_Prompt_: Find each line in the records that contains the word "Select" and copy those lines.
— start —
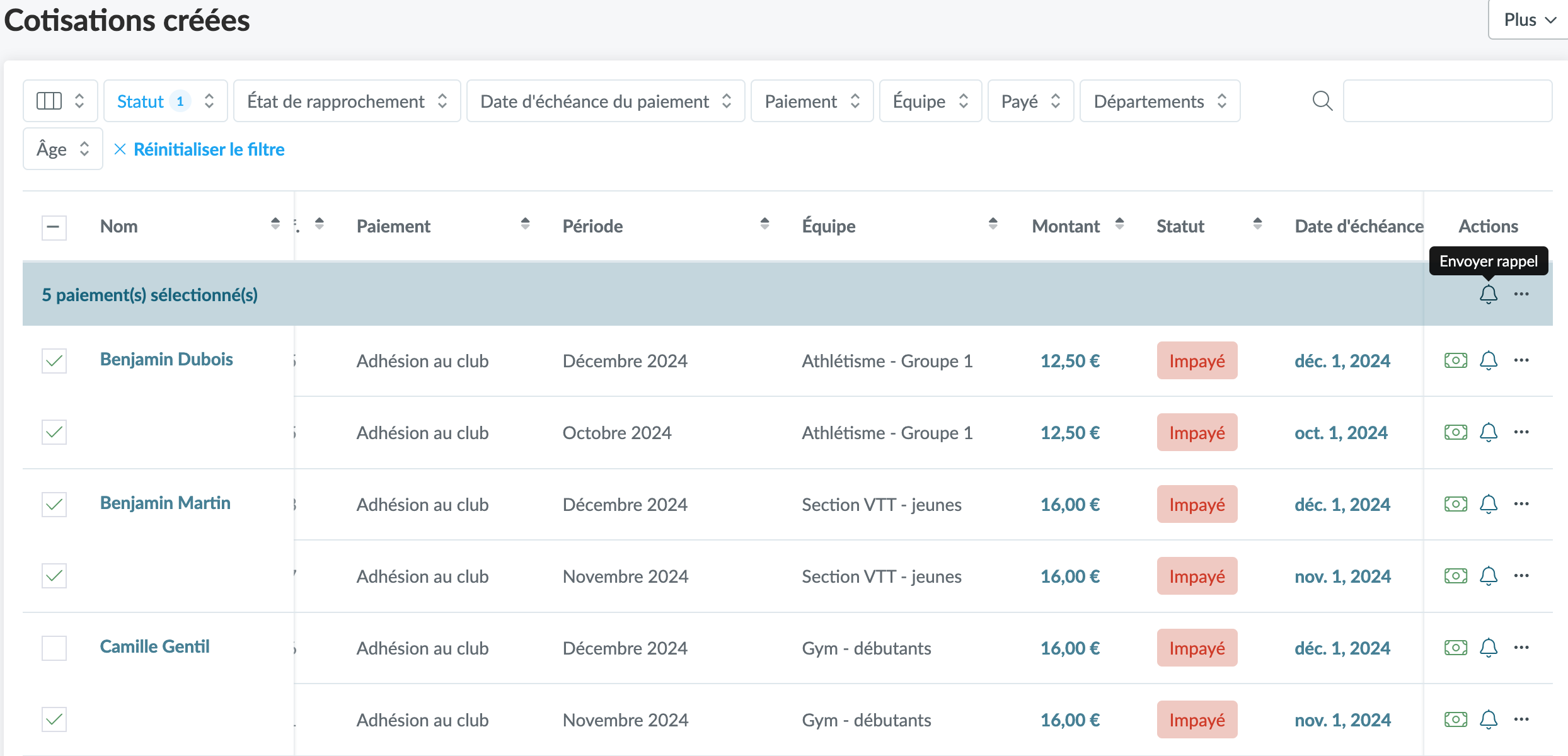Uncheck the Benjamin Dubois Décembre 2024 checkbox
The image size is (1568, 756).
pyautogui.click(x=54, y=360)
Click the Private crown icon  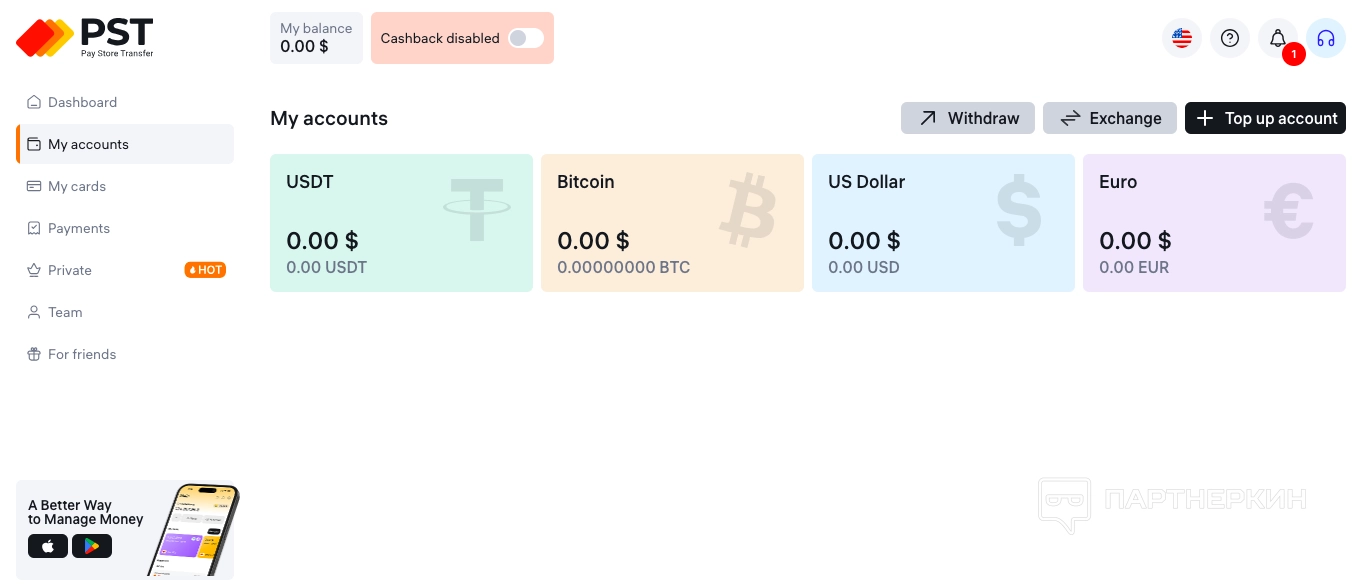34,270
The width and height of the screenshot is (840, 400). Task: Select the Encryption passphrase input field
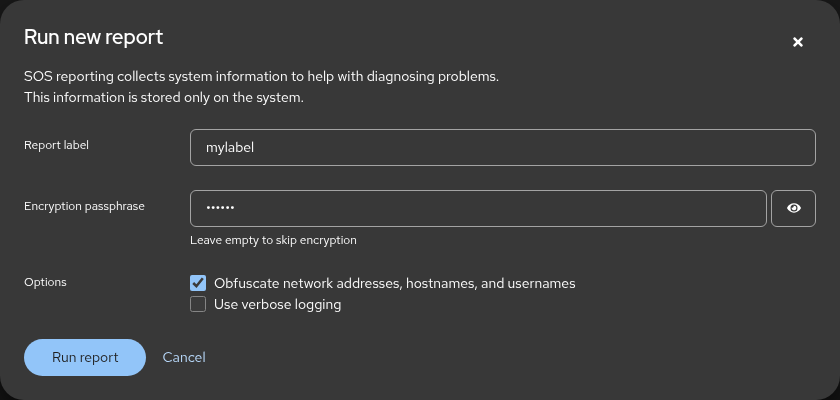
— end —
_Final result_:
The width and height of the screenshot is (840, 400). Task: Select the Encryption passphrase input field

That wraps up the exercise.